起業の実態 「少額でスタート」している起業が多い
起業家たちは実際、事業を立ち上げる際の組織形態、費用をどのようにしているのでしょうか。さてここからは、日本政策金融公庫総合研究所が実施した調査「2020年度起業と企業意識に関する調査」より、起業の実態をお伝えします。本調査は「起業家」「パートタイム起業家」「起業関心層」「起業無関心層」を対象としたものです。
▼起業家の多くは「個人」でのスタート
まずは「起業時の組織形態」の結果を確認すると、「個人企業」が86.1%で、「法人企業」が13.9%となっています。つまりほとんどの起業家は「個人」でスタートしています。
起業の際に選んだ「業種」の上位3つは以下の通りです。
- 1位 個人向けサービス業(19.7%)
- 2位 事業向けサービス業(16.3%)
- 3位 情報通信業(12.4%)
▼「借入れ」はほとんどせず「50万円未満」で起業
起業費用についての調査結果を確認しましょう。「起業時にかかった費用」についての上位5つは、次の通りです。
- 1位「50万円未満」(30.2%)
- 2位「費用はかからなかった」(25.1%)
- 3位「100万~500万円未満」(25.1%)
- 4位「50万~100万円未満」(7.8%)
- 5位「500万~1000万円未満」(5.1%)
結果から見ても、起業時にかける費用は「50万円未満」で、かけたとしても「500万円未満」という起業家が多いことが分かります。

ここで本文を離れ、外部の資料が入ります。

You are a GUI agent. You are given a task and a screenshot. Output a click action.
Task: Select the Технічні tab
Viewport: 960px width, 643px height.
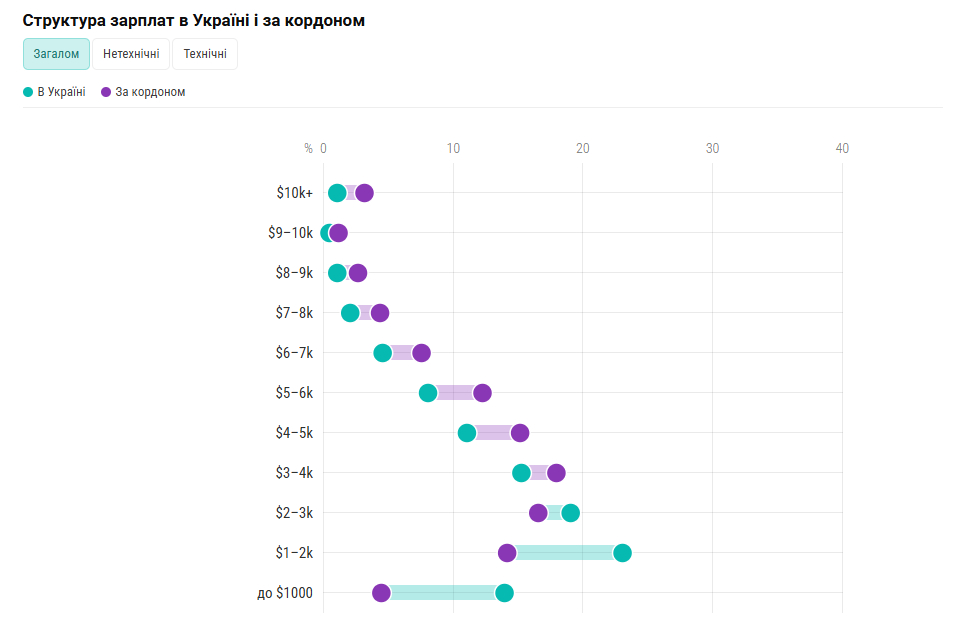pyautogui.click(x=205, y=54)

また、「起業時の金融機関からの借入れの有無」については、9割弱(87.2%)の起業家が「借入れなし」と回答し、「借入れあり」の起業家は1割強(12.8%)に留まっています。
▼2割強は100万円以上稼いでいる
一方、起業家が月にいくら稼いでいるのかは気になるところでしょう。月収の多い順番に並べてみました。約2割強の起業家が100万円以上稼いでいるようです。
- 1位「50万円未満」(58.9%)
- 2位「50万~100万円未満」(17.9%)
- 3位「100万~500万円未満」(15.9%)
- 4位「500万~1000万円未満」(5.3%)
- 5位「1000万円以上」(2.0%)
▼起業家の満足度は相対的に高い
「収入に対する満足度」についてもご紹介します。起業家と起業無関心層(以前も今も起業に関心のない層)を比べてみると、起業家の7.3%が収入に対して「かなり満足」しています。一方で、起業家無関心層で「かなり満足」している人は3.5%と、相対的に低くなっていました。
また、「仕事のやりがいに対する満足度」は、起業家の17.3%が「かなり満足」と回答しているのに対し、起業家無関心層で「かなり満足」と回答しているのは6.0%でした。
調査結果からも、現代の起業は「小さく始める」ことが主流だということが確認できました。また、起業後も収入や、仕事のやりがいに対する満足度は、起業に興味のない人に比べて「高い」ということも判明しました。